Sediment mass (g) Calculated sediment mass ((filter mass + sediment mass) - filter mass)
Volume (mL) Measured volume of collected SSC sample
Sediment Concentration (µg/L) Calculated sediment concentration ((sediment mass)/(volume)) and units converted from g/mL to µg/L (result * 1000000000)
Depth Average SSC (µg/L) Weighted average of samples in a vertical profile. (ex. (((SSC_1) x (water column interval_1) + (SSC_2) x (water column interval_2) + (SSC_3) x (water column interval_3))/(total water depth))
Locations with 1 sampling point intervals were not depth-averaged.
Water Column Interval (cm) Calculated vertical water column length from which a specific sample was collected (ex. RS1U-A interval is the distance from the sample to the floc + half the distance from the sample to the RS1U-B sampling point. The RS1U-B interval is half the distance from B to A + half the distance from B to C. RS1U-C is the half the distance from C to B + the distance from the sample to the water surface).
Mass Weighted Particle Size Calculation: 29.3138 *(Volume Concentration in a specific Bin)^-1.1235, Bins are cumulatively summed to determine statistical particle size fractions of D10, D50, D60 and D90; Density calculations from Larsen et al, 2009a
D50 (µm) Median mass weighted size of suspended particles in a specific sample (collected by running an aliquot of a sample through the LISST portable)
Depth Average D50 (µm) Weighted average of mass weighted D50 values from the LISST portable. (ex. (((D50_1) x (water column interval_1) + (D50_2) x (water column interval_2) + (D50_3) x (water column interval_3))/(total water depth))
D60/D10 Mass weighted particle size uniformity coefficient of suspended sediment in a specific sample (collected by running an aliquot of a sample through the LISST portable)
Depth Average D60/D10 Weighted average of mass D60/D10 values from the LISST portable. (ex. (((D60/D10_1) x (water column interval_1) + (D60/D10_2) x (water column interval_2) + (D60/D10_3) x (water column interval_3))/(total water depth))
In this file and in the report particle sizes are displayed as mass weighted values.
Lower Sampling location positioned 5cm from the floc surface on the day of sampler installation. Also referred to as 'Near bed'
Middle Sampling location positioned in the center of the water column on the day of sampler installation.
Upper Sampling location positioned 5cm from the water surface on the day of sampler installation.
Ridge Vegetation community primarily containing Cladium jamaciense (sawgrass). This zone tends to have the shallowest water depth.
Transition Vegetation community containing a mixture of Cladium jamaciense (sawgrass) and Eleocharis elongata. This zone tends to have medium water depth.
Slough Vegetation community primarily containing Eleocharis elongata. This zone tends to have the deepest water depth.

PROBLEM SET =
A. Rewrite the sediment sampling glossary, covering everything from "Lower Sampling location" down to "shallowest water depth.", with "sampler installation" changed to "sampler deployment".
B. Answer the following from the sediment sampling glossary:
(i) By what number is the result multiplied to convert sediment concentration from g/mL to µg/L?
(ii) How far from the floc surface is the Lower sampling location positioned?
(iii) Which vegetation zone tends to have the deepest water depth?

Items listed in a dataset =
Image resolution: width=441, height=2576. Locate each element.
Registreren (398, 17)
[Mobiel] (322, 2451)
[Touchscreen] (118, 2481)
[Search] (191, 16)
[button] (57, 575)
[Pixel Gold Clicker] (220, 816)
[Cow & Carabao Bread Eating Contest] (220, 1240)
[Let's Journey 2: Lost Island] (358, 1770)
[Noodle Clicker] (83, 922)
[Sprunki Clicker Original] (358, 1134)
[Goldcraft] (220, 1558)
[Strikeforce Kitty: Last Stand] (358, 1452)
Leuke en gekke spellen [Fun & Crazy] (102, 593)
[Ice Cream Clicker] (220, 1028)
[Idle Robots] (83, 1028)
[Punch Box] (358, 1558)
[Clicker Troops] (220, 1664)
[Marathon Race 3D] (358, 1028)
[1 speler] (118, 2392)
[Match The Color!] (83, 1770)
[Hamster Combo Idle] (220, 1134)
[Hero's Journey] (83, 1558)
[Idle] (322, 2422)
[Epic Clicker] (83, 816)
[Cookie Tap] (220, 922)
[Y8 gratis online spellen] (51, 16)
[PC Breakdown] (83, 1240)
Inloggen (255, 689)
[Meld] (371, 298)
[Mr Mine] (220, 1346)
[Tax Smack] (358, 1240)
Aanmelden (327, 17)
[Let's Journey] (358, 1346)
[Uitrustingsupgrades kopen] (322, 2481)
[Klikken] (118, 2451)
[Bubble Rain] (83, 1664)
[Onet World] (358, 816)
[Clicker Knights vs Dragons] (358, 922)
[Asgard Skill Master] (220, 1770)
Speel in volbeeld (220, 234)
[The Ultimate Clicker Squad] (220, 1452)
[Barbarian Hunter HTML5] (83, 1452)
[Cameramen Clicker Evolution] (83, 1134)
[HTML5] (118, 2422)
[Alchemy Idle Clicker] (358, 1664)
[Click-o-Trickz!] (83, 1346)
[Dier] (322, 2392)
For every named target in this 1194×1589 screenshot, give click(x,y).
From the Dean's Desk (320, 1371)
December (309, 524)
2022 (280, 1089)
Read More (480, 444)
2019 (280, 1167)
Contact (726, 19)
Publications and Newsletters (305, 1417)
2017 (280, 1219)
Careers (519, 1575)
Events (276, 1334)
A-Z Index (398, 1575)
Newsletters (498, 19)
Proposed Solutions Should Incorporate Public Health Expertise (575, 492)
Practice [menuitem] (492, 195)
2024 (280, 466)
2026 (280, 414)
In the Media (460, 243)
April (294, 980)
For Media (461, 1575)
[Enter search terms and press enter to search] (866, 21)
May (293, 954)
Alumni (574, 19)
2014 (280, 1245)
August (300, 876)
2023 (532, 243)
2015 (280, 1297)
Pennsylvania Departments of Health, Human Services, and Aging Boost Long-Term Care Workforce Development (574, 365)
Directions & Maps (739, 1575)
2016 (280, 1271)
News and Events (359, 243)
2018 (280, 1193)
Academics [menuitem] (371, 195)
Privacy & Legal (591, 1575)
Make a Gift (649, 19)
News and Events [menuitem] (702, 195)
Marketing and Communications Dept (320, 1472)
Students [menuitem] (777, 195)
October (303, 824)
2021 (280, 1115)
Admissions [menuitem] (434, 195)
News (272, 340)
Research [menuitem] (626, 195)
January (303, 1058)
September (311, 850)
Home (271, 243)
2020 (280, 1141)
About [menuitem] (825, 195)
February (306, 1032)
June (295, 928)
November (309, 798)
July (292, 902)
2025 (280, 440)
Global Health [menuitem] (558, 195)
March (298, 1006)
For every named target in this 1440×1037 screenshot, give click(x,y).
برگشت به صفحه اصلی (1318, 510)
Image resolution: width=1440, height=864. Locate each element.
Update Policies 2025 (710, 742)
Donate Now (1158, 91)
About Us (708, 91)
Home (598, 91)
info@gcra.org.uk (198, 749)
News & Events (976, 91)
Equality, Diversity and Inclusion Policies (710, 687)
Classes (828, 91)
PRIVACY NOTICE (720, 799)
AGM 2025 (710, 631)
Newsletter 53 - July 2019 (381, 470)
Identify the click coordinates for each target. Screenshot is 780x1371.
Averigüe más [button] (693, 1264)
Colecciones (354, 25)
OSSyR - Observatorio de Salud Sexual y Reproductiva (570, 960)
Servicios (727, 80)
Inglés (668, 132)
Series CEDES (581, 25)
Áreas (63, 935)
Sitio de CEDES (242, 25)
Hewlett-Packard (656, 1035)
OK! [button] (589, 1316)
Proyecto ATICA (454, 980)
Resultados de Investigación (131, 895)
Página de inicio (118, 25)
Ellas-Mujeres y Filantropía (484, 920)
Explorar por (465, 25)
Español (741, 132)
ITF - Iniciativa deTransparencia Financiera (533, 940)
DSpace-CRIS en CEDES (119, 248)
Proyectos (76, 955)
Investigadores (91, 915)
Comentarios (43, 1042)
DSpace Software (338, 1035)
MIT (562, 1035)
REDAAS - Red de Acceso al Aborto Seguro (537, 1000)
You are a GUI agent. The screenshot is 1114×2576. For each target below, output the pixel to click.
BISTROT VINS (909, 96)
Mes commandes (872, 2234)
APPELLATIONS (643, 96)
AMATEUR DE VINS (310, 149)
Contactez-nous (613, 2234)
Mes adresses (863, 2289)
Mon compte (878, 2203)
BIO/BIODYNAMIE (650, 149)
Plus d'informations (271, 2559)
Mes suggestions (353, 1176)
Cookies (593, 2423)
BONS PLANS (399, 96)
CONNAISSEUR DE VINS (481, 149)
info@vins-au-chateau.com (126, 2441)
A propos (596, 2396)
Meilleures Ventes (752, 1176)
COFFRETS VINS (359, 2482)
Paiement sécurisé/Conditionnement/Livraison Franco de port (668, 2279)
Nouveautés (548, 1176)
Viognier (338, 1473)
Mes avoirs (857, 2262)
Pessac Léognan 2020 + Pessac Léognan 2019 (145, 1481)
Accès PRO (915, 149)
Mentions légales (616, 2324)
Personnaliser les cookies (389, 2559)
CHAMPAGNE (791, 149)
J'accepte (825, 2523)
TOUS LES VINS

EXERCISE RESPONSES =
A.
Lower Sampling location positioned 5cm from the floc surface on the day of sampler deployment. Also referred to as 'Near bed'
Middle Sampling location positioned in the center of the water column on the day of sampler deployment.
Upper Sampling location positioned 5cm from the water surface on the day of sampler deployment.
Ridge Vegetation community primarily containing Cladium jamaciense (sawgrass). This zone tends to have the shallowest water depth.

B.
(i) 1000000000
(ii) 5cm
(iii) Slough